The following subcommands will exist.

new

mailbundler [--config <path/to/config>] new [--profile <profile_name>] [--default] <path/to/bundle>

This will create the above mentioned folder structure and add the chosen path to the mailbundler.json config file. If --default is used, this bundle will be set as default profile. If no --profile is provided, the profile name will be the last component of the given path (i.e. the directory basename).

apply

mailbundler [--config <path/to/config>] apply [--profile <profile_name>]

This will create/update the contents of the environment/ subfolder. If no --profile is specified, the default one is used.

start

mailbundler [--config <path/to/config>] start [--profile <profile_name>]

This will start the screen/tmux session. If no --profile is specified, the default one is used.

pack

mailbundler [--config <path/to/config>] pack [--profile <profile_name>] [--light] [--all]

This will pack in a tarball the bundle. If --light is specified, the contents of var/ will not be packed. If no --profile is specified, the default one is used. If --all is specified, all the profiles in mailbundler.json will be tarballed in separate tarballs (--profile will be ignored and --light, if present, will be applied to all the packs).

unpack

mailbundler [--config <path/to/config>] unpack [--profile <profile_name>] <path/to/tarball> <path/to/new/bundle>

This will unpack the tarball in the given destination. The destination may not exist and in that case it will be created. The profile will be added to mailbundler.json.

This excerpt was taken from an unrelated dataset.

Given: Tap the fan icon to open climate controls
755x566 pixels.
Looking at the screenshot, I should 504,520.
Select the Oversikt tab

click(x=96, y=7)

leophys commented 2 years ago

After another round of useful discussion, we decided to drop the idea of profiles, and steer towards a git-like approach: mailbundler will behave differently whether in a bundle or not and will look for an env variable that sets a default bundle (MAILBUNDE_DEFAULT_DIR). So, for example, if I have two distinct bundles ~/workmail and ~/mail, I can:

The mailbundler.json file will still exist, but will hold only configurations used by the cli itself to run (for example the verbosity).